How underscore memoize is implemented in javascrip

2019-03-31 15:23发布

I'm developing my own functional-programming library, and now referring the underscore.

memoize _.memoize(function, [hashFunction])

Memoizes a given function by caching the computed result. Useful for speeding up slow-running computations. If passed an optional hashFunction, it will be used to compute the hash key for storing the result, based on the arguments to the original function. The default hashFunction just uses the first argument to the memoized function as the key.

var fibonacci = _.memoize(function(n) {
  return n < 2 ? n: fibonacci(n - 1) + fibonacci(n - 2);
});

The above code that enables automatic memorisation without dealing array looks sort of magic, and I saw the source-code below, but still the inner design is not clear to me.

 // Memoize an expensive function by storing its results.
  _.memoize = function(func, hasher) {
    var memoize = function(key) {
      var cache = memoize.cache;
      var address = hasher ? hasher.apply(this, arguments) : key;
      if (!_.has(cache, address)) cache[address] = func.apply(this, arguments);
      return cache[key];
    };
    memoize.cache = {};
    return memoize;
  };

Can someone give me a brief idea of what is going on?

Appreciated.

1条回答
叼着烟拽天下
2楼-- · 2019-03-31 15:48

memoize has a cache (memoize.cache = {}) that uses for storing the result of the function call. When it's called, it determines an address to store the result by two means: either a call to the hasher function, or the key parameter.

The hasher function works like this (from the underscore page):

If passed an optional hashFunction, it will be used to compute the hash key for storing the result, based on the arguments to the original function. The default hashFunction just uses the first argument to the memoized function as the key.

Then, it calls the function you passed func.apply(...), and stores the result at cache[address].

The second time you call the memoized function, the result will already be in cache (!_.has(..) will return false) and the computation won't be repeated.
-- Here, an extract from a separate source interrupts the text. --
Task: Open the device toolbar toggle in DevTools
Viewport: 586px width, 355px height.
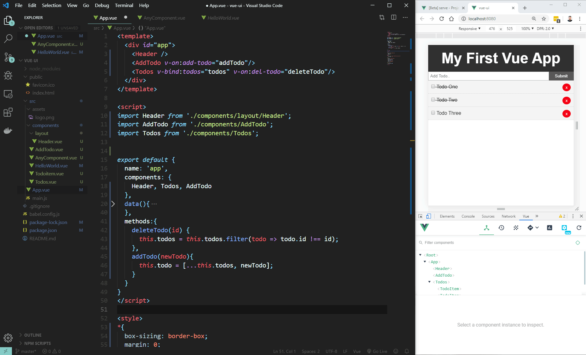Action: (x=428, y=216)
I dont' understand why it returns cache[key] and not cache[address] tough...seems to me that cache[address] would be the correct choice.

Update

As pointed out in the comments, the code you present is not the latest implementation of memoize. This is the latest implementation (1.6.0):

_.memoize = function(func, hasher) {
    var memo = {};
    hasher || (hasher = _.identity);
    return function() {
      var key = hasher.apply(this, arguments);
      return _.has(memo, key) ? memo[key] : (memo[key] = func.apply(this, arguments));
    };
  }; 

It works the same way, except from the fact that it is a little more elegant; if an hasher function it's not provided, it uses _.identity as a key, that is a function that simply returns the value passed as an argument:

_.identity = function(value) { return value; }

Aside from this, cache is now called memo but works the same way.